Y llegó la Navidad, como siempre lo hace. La Navidad que siempre es roja y es blanca. A veces roja como la sangre que bombea por la ilusión del reencuentro con los seres queridos; blanca como la nieve que tapiza las calles para que los niños las pueblen de muñecos con nariz de zanahoria. En Juárez la Navidad también es roja y es blanca: roja como la sangre que se derrama cada día por la calles, blanca como un sudario.

La Navidad llegó sin grandes pompas ni alharacas. Por la puerta trasera del invierno. Discreta como cuando la mitad de los juarenses cruzó a El Paso para celebrar la Independencia de México en Estados Unidos. Esa noche el Chaparrito Feliz, alcalde del famoso matadero de seres humanos, agitó su banderita ante una Plaza de Armas vacía de ciudadanos y llena de fantasmas. 

Pero el ser humano es un pertinaz superviviente de sí mismo. Resulta ser su mayor destreza. Las tradiciones humanas permanecen incólumes, a pesar incluso del dolor y del hambre, del no encontrar un motivo de celebración cuando no se cuenta ni con un mendrugo de pan que mojar en vino una Nochebuena. Fue la tradición la que impulsó a algunos juarenses a adornar la fachada de sus casas con la parafernalia que invoca la paz y el amor en un camposanto con reclamo perpetuo de nuevos inquilinos.

■ ■ ■

El problema:
Prosigue el texto sobre la Navidad en Juárez desde el punto en que se detiene. Este material no tiene ningún papel en lo que aquí se pide.

Datos recopilados:
■ ■ ■

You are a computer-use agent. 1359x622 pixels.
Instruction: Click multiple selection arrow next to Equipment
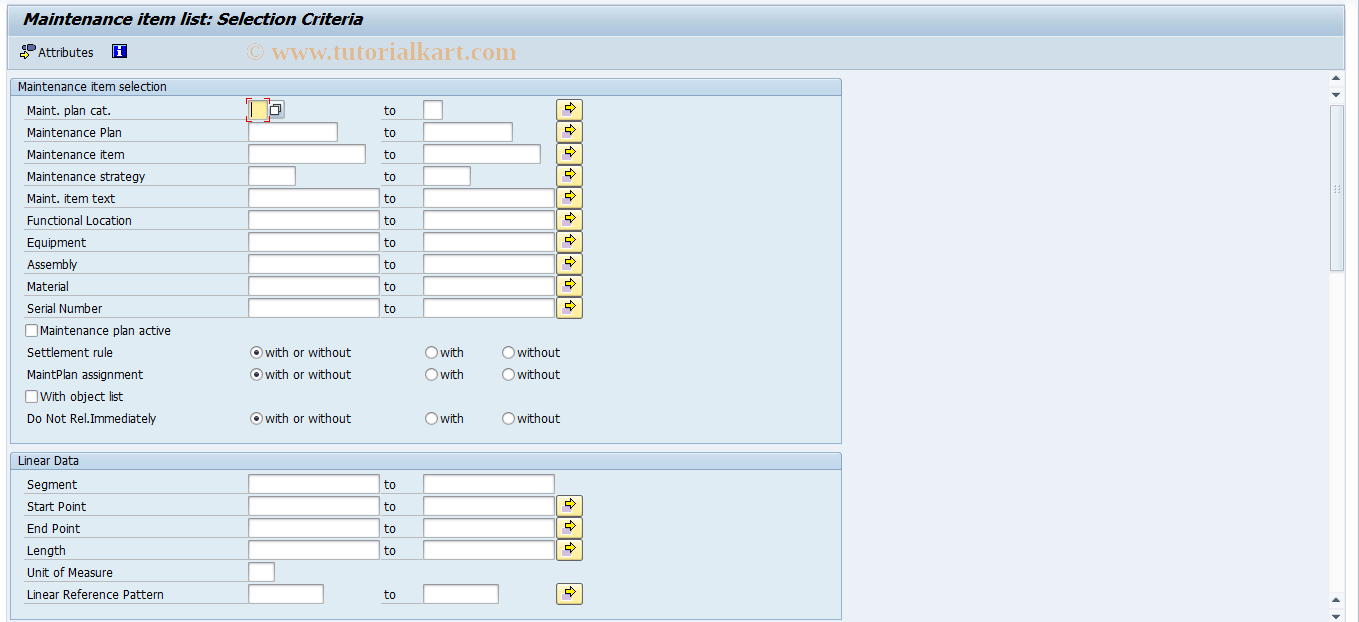[x=569, y=241]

■ ■ ■

Respuesta a continuación:
Pero atención, ya nunca podrá ser como antes. Ni aunque todas las almas así lo quieran. Si por un momento permaneces atento estos días, ya no escucharás aquel trasiego de autos que surcaba las calles en busca de regalos y concedía a la ciudad la característica de un rugido perpetuo. Escucharás sólo un zumbido cauto y sigiloso, el ahogado sonido de una manada de animales acorralados que mueven sus músculos para huir de la crueldad de un tigre que recorre la jungla. Ya no verás los centros comerciales rebosantes de ciudadanos que aprovechan cualquier ocasión para encontrarse con la mirada y sonreír con solidaridad ante fechas tan familiares. Nadie tiene razones para sonreír, y mucho menos para mirar a los ojos a un desconocido o esbozar una sonrisa que invoque el antiguo candor. Los juarenses se mueven en estos días por laberintos de silencio, con la vista baja y la mano nerviosa en la cartera. Antes de abrir la puerta del auto, miran con recelo a todas partes, por si aquel Papá Noel que se acerca lo hace con una pistola en la mano, o por si los adolescentes aturrados de agua celeste le han puesto un precio a tu cabeza. Llegará un año nuevo para quienes sobrevivan, pero nadie sabe a ciencia cierta quién participará a partir del 1 de enero en la nueva pozolada colectiva de sangre. Pero todos sin excepción se cocerán en esa sopa recetada por los chefs de las cocinas de México y de Washington.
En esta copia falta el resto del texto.